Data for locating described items
▼

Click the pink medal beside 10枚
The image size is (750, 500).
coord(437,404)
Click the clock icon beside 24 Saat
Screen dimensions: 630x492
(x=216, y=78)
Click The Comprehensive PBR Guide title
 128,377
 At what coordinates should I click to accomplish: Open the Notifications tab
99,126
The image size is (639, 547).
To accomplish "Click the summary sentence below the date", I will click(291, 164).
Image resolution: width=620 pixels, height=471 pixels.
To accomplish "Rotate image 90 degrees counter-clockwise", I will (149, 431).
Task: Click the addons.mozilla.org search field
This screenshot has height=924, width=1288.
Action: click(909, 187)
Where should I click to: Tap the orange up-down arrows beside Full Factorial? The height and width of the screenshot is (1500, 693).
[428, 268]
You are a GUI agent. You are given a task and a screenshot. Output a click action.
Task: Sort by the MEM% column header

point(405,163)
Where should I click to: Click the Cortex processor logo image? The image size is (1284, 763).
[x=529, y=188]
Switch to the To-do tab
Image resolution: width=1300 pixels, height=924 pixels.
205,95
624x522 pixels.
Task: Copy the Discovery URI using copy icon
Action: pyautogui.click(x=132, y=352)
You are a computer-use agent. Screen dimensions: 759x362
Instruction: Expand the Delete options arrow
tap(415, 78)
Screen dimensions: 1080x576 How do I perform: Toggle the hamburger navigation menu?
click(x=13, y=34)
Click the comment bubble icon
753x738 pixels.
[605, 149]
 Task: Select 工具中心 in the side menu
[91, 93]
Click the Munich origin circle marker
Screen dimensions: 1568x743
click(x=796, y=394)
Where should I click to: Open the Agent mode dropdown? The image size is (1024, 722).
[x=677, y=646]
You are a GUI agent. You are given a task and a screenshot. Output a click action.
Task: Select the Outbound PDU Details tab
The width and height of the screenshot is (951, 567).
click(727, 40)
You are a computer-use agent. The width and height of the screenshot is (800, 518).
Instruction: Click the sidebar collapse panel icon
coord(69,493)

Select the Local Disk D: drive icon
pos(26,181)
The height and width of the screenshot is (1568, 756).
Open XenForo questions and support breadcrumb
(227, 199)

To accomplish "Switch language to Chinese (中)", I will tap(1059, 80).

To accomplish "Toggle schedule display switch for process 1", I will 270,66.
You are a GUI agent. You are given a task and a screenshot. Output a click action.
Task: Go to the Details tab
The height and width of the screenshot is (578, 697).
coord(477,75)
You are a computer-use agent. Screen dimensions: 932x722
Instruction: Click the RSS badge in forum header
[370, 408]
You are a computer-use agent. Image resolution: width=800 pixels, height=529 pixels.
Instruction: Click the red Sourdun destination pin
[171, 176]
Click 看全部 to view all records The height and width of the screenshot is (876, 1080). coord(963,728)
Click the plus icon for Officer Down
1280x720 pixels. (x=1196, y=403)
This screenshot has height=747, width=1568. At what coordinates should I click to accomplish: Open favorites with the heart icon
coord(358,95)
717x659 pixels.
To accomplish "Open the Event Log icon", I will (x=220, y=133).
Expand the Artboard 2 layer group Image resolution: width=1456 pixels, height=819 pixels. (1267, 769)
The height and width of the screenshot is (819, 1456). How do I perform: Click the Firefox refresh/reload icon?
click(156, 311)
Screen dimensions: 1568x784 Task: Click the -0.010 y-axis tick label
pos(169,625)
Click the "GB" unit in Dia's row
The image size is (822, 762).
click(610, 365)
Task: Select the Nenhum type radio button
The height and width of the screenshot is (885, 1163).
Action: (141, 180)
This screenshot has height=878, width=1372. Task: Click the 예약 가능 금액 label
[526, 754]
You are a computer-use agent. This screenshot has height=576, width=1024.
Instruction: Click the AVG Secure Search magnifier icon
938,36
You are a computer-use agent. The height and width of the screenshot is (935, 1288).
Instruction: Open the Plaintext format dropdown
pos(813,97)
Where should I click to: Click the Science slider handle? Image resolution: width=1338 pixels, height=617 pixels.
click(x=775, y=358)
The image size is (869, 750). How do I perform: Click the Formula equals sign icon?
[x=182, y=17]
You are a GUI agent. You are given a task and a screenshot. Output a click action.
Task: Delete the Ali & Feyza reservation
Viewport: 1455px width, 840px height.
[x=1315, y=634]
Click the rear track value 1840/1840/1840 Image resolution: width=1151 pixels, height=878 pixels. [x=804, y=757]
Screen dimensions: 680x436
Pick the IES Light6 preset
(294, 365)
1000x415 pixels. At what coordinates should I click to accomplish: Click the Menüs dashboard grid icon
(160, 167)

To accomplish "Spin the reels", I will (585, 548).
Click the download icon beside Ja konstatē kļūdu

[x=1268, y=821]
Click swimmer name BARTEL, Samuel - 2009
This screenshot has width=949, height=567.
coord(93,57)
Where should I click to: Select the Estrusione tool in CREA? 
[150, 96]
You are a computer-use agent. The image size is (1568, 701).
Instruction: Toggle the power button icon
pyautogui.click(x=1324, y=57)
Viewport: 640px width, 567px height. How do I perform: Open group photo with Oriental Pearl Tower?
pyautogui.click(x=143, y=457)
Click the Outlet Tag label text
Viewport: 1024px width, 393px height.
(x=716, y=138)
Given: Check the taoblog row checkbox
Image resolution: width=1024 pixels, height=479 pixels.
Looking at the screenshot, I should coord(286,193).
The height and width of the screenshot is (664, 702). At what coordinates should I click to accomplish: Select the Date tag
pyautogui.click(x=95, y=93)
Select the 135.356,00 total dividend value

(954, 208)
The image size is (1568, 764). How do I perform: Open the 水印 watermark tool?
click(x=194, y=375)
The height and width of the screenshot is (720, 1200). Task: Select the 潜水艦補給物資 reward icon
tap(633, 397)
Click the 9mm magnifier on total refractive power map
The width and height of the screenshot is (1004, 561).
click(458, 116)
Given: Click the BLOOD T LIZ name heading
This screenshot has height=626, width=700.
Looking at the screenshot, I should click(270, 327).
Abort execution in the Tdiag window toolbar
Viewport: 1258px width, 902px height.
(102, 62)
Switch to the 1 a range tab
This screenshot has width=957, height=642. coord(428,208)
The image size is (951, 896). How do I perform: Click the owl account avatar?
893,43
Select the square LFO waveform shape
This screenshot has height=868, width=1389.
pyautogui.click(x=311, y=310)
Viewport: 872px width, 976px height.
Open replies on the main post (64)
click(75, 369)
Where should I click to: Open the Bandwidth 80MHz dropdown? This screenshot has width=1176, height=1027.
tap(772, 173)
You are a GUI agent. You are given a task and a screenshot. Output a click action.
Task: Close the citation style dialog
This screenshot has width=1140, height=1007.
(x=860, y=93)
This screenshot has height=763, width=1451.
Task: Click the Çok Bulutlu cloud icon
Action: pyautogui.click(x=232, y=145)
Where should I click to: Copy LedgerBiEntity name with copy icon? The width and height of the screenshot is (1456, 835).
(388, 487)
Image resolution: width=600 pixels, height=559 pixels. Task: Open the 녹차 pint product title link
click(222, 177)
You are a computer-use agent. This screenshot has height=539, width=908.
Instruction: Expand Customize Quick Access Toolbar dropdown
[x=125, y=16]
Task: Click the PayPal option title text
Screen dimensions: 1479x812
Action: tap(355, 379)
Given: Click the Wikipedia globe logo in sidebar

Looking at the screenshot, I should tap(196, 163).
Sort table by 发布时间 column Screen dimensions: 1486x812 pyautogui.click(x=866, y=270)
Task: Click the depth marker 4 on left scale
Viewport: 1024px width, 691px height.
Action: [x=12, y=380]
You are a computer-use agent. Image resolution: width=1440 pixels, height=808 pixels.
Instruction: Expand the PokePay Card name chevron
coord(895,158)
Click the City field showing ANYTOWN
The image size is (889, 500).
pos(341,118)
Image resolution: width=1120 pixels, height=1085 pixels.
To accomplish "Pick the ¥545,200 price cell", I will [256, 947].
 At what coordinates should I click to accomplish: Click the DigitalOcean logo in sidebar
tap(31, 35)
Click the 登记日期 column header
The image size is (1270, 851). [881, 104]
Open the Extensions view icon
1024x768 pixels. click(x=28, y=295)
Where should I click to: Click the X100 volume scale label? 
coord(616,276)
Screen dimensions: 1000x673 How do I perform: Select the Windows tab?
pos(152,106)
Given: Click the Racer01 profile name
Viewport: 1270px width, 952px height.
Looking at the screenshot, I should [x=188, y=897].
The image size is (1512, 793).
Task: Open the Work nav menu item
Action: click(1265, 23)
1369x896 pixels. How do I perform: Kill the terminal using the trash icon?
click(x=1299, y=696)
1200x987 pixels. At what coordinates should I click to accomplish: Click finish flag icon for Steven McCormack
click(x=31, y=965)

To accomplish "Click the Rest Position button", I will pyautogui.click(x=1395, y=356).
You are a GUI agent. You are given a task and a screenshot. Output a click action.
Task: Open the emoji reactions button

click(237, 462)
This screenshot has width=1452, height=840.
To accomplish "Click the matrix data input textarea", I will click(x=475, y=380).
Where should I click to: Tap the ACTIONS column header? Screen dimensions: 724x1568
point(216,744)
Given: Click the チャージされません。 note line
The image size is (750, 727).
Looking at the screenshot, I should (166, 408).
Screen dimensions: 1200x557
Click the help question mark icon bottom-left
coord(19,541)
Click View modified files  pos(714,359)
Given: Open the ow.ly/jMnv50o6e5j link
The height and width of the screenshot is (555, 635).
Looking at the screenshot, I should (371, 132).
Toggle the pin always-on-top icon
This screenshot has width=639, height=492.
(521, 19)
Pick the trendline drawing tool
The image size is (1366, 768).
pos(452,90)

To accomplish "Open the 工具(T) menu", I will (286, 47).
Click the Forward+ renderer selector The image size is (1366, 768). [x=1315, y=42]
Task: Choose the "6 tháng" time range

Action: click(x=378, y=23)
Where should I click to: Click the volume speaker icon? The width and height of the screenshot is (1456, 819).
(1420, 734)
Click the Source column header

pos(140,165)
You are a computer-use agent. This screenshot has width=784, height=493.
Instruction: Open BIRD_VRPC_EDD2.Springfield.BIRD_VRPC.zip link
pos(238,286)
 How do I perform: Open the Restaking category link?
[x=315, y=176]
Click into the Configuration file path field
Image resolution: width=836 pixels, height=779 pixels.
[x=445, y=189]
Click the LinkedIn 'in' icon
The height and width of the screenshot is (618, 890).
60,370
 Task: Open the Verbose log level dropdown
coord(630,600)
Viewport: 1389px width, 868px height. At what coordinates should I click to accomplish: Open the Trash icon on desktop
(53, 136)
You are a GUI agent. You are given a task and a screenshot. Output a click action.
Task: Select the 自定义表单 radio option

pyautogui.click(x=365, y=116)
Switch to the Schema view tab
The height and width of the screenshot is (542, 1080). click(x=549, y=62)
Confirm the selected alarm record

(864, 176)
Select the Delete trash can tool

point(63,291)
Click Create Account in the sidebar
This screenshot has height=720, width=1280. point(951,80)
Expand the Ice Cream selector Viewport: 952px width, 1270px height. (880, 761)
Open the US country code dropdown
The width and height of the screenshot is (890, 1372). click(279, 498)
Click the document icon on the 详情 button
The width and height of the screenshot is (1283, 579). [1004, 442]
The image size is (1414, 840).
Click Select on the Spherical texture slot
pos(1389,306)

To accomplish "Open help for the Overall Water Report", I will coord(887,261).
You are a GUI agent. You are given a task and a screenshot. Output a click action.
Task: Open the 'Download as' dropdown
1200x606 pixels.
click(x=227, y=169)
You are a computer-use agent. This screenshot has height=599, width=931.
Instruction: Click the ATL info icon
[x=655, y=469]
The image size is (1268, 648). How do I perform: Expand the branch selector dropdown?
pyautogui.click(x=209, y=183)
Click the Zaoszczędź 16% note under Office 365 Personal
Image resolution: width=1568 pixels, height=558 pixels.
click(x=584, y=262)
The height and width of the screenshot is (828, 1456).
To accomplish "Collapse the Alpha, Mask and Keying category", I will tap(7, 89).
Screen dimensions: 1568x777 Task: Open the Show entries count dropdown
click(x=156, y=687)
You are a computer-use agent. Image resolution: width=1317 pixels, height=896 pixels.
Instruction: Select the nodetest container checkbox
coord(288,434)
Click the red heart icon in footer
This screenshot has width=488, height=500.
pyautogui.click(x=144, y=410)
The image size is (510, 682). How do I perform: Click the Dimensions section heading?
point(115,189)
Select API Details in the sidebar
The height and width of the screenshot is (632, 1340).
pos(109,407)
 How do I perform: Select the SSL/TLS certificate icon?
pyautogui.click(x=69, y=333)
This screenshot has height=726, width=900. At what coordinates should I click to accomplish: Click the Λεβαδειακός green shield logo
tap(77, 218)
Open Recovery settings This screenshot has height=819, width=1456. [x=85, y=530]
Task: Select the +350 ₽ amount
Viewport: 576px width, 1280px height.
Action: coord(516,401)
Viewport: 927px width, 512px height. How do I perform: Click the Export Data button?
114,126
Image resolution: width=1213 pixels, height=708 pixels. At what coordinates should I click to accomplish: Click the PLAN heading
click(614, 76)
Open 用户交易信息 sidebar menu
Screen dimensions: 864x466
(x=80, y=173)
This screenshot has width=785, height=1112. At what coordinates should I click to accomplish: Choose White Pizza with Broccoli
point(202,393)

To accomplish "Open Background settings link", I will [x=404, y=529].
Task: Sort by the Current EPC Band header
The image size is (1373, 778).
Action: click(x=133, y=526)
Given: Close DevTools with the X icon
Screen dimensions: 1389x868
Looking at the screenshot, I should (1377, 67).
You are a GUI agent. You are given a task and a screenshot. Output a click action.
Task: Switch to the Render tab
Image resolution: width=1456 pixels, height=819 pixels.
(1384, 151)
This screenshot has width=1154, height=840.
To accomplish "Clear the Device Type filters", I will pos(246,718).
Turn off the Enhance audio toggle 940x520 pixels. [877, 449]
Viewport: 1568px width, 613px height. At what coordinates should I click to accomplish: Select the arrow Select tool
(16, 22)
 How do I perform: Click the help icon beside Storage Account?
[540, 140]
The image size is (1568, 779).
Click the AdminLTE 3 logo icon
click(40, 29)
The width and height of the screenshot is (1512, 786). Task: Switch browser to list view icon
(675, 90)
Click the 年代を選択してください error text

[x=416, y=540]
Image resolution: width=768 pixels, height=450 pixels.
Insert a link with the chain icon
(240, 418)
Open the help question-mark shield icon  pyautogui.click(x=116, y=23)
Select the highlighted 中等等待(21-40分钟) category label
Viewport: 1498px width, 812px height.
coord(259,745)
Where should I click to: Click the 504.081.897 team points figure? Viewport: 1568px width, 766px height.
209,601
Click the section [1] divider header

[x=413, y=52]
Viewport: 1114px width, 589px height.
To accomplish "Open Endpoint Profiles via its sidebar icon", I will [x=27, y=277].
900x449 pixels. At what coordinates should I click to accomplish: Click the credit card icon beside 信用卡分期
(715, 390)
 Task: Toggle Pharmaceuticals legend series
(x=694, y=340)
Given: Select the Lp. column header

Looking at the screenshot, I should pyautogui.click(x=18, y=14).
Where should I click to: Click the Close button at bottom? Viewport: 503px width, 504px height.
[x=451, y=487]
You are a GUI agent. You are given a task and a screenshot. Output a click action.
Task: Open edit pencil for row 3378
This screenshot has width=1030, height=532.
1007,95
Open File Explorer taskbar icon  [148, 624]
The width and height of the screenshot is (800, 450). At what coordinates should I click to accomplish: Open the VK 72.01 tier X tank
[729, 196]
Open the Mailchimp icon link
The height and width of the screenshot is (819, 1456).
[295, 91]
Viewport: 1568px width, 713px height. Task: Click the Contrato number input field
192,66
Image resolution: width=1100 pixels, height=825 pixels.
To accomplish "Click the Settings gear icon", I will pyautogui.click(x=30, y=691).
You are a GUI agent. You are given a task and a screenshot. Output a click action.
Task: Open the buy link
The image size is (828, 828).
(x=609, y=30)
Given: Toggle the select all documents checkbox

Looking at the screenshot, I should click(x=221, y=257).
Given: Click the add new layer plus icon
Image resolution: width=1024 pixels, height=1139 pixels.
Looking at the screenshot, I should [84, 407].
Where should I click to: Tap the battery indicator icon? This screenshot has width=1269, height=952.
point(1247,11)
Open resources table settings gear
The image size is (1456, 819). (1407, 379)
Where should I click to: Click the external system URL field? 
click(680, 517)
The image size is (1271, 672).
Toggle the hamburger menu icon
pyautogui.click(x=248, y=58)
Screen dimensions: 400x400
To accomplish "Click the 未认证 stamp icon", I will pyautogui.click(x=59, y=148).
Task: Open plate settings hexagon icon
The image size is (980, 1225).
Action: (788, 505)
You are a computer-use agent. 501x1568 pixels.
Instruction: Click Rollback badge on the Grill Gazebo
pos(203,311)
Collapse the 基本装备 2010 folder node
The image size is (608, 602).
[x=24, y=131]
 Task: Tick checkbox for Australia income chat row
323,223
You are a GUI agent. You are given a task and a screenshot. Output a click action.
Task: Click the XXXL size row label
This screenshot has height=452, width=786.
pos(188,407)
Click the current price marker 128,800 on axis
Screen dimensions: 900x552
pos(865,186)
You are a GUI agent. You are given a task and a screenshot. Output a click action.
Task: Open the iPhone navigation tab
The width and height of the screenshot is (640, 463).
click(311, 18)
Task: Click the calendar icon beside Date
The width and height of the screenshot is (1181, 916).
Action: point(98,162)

▲

** TASK PROMPT **
Retype the lines of the data exactly, beginning with the line that contains "The image size is (1414, 840)." and continuing through the line that contains "[x=655, y=469]", both included.

** RESULT OF THE EXERCISE **
The image size is (1414, 840).
Click Select on the Spherical texture slot
pos(1389,306)

To accomplish "Open help for the Overall Water Report", I will coord(887,261).
You are a GUI agent. You are given a task and a screenshot. Output a click action.
Task: Open the 'Download as' dropdown
1200x606 pixels.
click(x=227, y=169)
You are a computer-use agent. This screenshot has height=599, width=931.
Instruction: Click the ATL info icon
[x=655, y=469]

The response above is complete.